Search code examples
javascriptarraysreactjsjsonnested-object

Combine duplicate tokens inside huge JSON file into nested array of objects using React


I looked at several of the suggested solutions but none seemed to rise to this confounding data formatting challenge.

I have a huge JSON file (over 100k rows) and massive duplicates of data all as top level objects.
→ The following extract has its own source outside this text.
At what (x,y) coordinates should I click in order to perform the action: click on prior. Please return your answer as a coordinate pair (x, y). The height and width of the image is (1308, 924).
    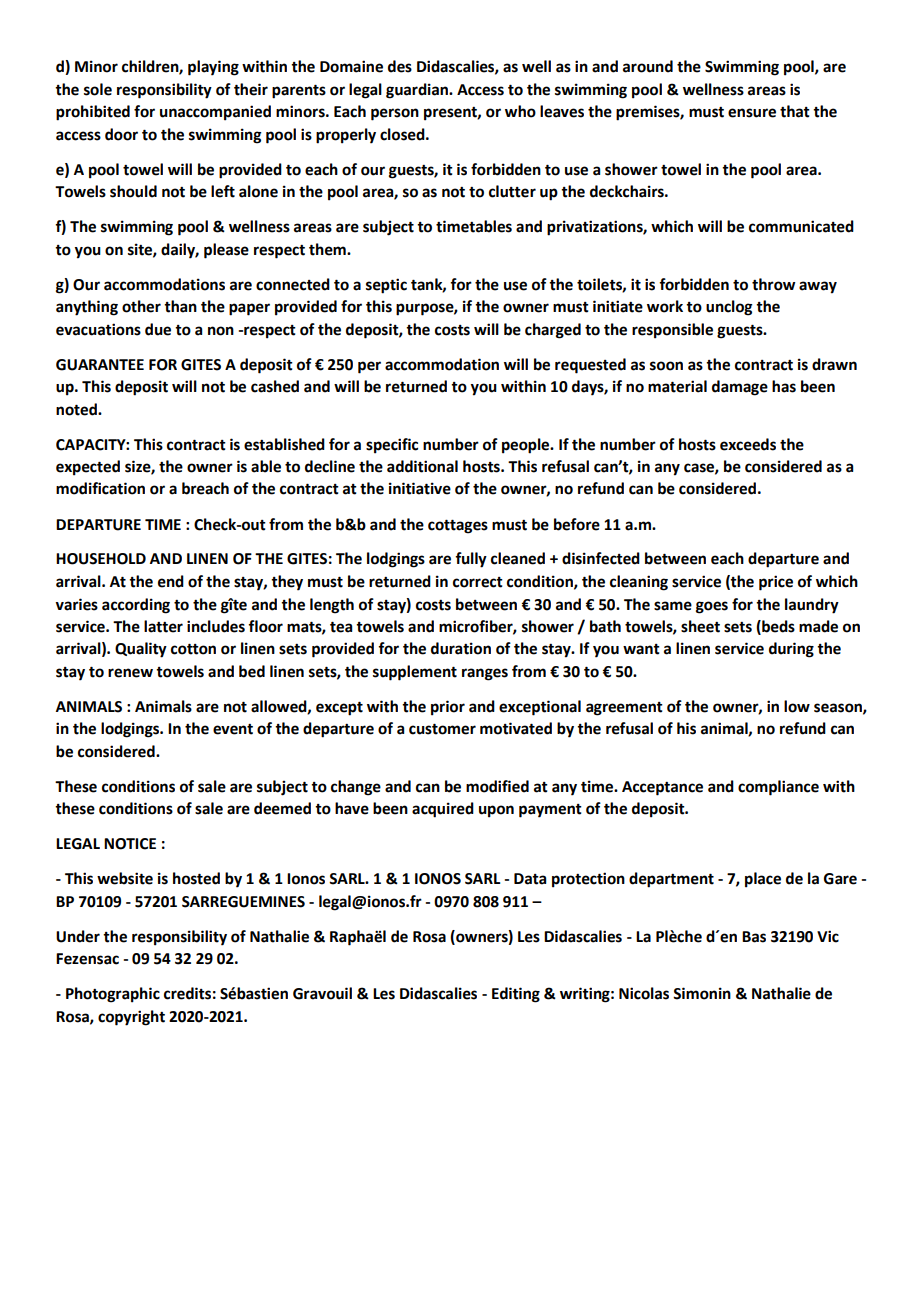
    Looking at the image, I should click on (448, 708).
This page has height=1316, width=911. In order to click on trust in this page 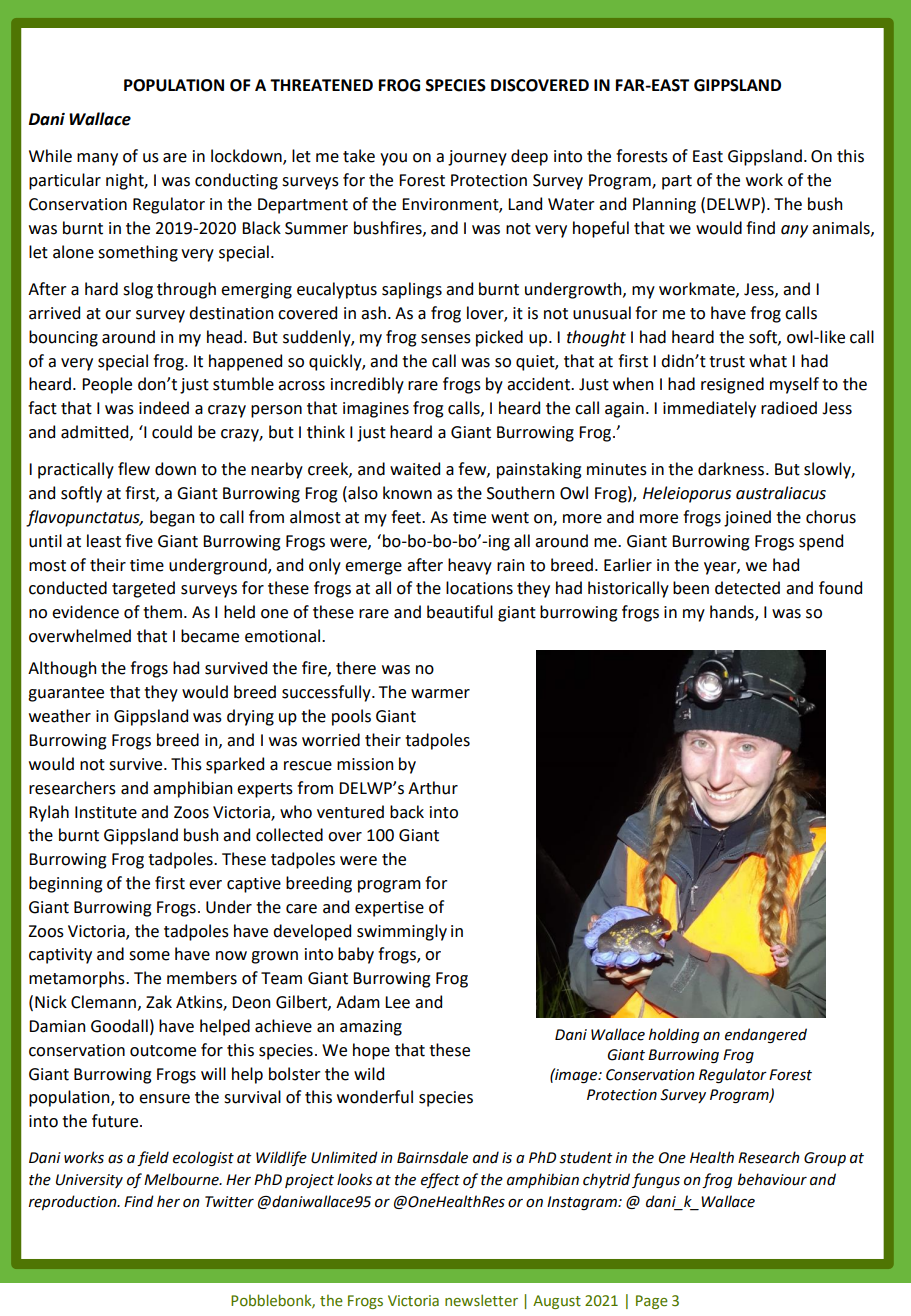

Here's an example:

[
   {
      "manufacturer":"Samsung",
      "device":"Galaxy A32 5G",
      "model":"SM-A326B",
      "chipset":"Mediatek MT6853V/NZA",
      "date":"2022-01-01",
      "fw_id":"A326BXXS4AVA1",
      "android":"R(Android 11)",
      "known_passcode":false,
      "afu":false,
      "bfu":false,
      "bruteforce":false
   },
   {
      "manufacturer":"Samsung",
      "device":"Galaxy A32 5G",
      "model":"SM-A326U",
      "chipset":"Mediatek MT6853V/NZA",
      "date":"2021-03-01",
      "fw_id":"A326USQU1AUD4",
      "android":"R(Android 11)",
      "known_passcode":true,
      "afu":false,
      "bfu":true,
      "bruteforce":true
   },
   {
      "manufacturer":"Samsung",
      "device":"Galaxy A32 5G",
      "model":"SM-A326U1",
      "chipset":"Mediatek MT6853V/NZA",
      "date":"2021-09-01",
      "fw_id":"A326U1UEU5AUJ2",
      "android":"R(Android 11)",
      "known_passcode":true,
      "afu":false,
      "bfu":true,
      "bruteforce":true
   },
   {
      "manufacturer":"LGE",
      "device":"LG K31",
      "model":"LGL355DL",
      "chipset":"Mediatek MT6762",
      "date":"unknown",
      "fw_id":"L355DL10l",
      "android":"unknown",
      "known_passcode":false,
      "afu":false,
      "bfu":false,
      "bruteforce":false
   }
]

This needs to be organized so that data points like manufacturer, device, model are not duplicated hundreds of times.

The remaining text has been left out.